At the same time, key questions remain unanswered and new questions may arise in practice. A clear picture of the application of the new regulations on intra-group financing services cannot be identified. Additionally, it remains debatable to what extent supposedly simplifying regulations, such as the recognition of the Bundesbank rating in determining the arm’s length interest rate, will lead to a simplification in practical application.
First comments on the application of Amount B
In Chapter III of the VWG 2024, the BMF comments on the application of Amount B of the OECD transfer pricing guidelines for the first time. Amount B provides for simplification rules when determining the arm’s length routine remuneration for sales and marketing companies.
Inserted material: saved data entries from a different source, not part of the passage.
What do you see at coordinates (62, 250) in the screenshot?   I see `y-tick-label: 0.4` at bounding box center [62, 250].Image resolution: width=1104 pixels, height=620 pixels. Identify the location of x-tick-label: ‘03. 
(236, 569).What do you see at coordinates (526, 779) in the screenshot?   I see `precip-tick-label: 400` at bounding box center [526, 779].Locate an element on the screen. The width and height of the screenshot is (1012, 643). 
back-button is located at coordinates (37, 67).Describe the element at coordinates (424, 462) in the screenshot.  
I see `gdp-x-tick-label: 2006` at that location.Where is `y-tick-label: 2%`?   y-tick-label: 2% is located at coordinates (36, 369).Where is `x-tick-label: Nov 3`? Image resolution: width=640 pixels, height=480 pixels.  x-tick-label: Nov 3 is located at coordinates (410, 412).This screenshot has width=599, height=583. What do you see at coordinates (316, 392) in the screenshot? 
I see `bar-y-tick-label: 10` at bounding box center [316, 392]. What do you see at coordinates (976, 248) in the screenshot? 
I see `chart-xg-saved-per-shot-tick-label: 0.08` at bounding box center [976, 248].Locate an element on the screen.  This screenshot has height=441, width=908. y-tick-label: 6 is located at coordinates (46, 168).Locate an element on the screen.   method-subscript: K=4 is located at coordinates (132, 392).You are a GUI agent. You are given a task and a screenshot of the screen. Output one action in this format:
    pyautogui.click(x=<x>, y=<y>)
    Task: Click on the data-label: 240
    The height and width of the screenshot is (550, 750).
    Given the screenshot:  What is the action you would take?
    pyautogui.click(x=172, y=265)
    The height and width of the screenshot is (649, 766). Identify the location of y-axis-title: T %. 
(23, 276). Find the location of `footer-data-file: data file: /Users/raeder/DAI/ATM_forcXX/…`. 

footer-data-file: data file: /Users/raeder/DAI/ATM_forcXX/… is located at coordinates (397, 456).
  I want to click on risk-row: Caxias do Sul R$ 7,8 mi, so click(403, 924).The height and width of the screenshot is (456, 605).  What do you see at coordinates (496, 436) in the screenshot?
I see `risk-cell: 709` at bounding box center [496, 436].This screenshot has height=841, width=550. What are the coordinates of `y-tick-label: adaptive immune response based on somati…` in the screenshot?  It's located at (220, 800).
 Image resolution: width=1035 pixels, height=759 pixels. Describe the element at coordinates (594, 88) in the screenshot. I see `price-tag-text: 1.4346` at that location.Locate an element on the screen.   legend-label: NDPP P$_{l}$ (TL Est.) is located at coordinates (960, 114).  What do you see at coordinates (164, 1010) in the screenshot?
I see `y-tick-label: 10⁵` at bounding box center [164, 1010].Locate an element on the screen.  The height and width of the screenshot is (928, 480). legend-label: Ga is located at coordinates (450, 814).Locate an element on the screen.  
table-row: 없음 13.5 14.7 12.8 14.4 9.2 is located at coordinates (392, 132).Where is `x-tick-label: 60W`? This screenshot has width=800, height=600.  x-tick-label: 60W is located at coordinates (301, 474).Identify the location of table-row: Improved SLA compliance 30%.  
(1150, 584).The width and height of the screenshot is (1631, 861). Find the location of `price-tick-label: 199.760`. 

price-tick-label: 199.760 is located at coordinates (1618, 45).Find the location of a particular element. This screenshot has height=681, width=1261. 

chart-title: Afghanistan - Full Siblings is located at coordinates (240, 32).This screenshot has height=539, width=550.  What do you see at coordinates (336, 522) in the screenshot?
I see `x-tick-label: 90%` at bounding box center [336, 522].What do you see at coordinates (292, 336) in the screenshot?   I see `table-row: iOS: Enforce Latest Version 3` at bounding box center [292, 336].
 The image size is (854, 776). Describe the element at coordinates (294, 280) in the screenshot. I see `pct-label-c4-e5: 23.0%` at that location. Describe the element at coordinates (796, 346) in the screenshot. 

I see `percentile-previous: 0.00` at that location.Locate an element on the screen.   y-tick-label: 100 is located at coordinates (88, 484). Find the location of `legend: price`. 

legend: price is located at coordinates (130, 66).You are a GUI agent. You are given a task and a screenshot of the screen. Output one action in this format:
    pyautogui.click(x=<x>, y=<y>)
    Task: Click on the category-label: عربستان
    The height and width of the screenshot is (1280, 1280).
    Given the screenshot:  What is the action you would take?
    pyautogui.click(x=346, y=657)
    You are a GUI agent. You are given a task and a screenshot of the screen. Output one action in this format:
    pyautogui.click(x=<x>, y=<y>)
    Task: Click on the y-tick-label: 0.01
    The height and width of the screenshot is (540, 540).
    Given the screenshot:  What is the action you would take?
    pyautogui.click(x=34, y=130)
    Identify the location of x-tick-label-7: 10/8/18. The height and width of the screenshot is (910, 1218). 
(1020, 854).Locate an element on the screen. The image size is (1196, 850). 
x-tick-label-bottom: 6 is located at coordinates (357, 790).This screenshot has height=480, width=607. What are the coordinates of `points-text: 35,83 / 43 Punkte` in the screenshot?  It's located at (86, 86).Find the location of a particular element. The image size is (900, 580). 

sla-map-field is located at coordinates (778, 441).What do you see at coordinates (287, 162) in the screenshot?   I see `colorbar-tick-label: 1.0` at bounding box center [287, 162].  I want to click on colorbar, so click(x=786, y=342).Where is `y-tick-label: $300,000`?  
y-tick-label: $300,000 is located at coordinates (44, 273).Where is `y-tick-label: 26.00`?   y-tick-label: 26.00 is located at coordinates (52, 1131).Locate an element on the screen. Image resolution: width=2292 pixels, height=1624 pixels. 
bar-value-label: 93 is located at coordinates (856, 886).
The application of this simplified approach should not be objected to provided that the transaction is with an affiliated entity in a so-called “covered jurisdiction”. Further prerequisites is an existing double taxation treaty with the tax jurisdiction in question and that the tax jurisdiction is not classified as “non-cooperative” in accordance with the Tax Haven Defense Act. The final statement on Amount B and the list of covered jurisdictions are attached to the VWG 2024.
Conclusion & recommendation for action
The VWG 2024 offer companies greater clarity in the tax assessment of intra-group financing as well as the application of Amount B. However, implementation still requires detailed documentation and a well-founded justification of the economic necessity of financing measures.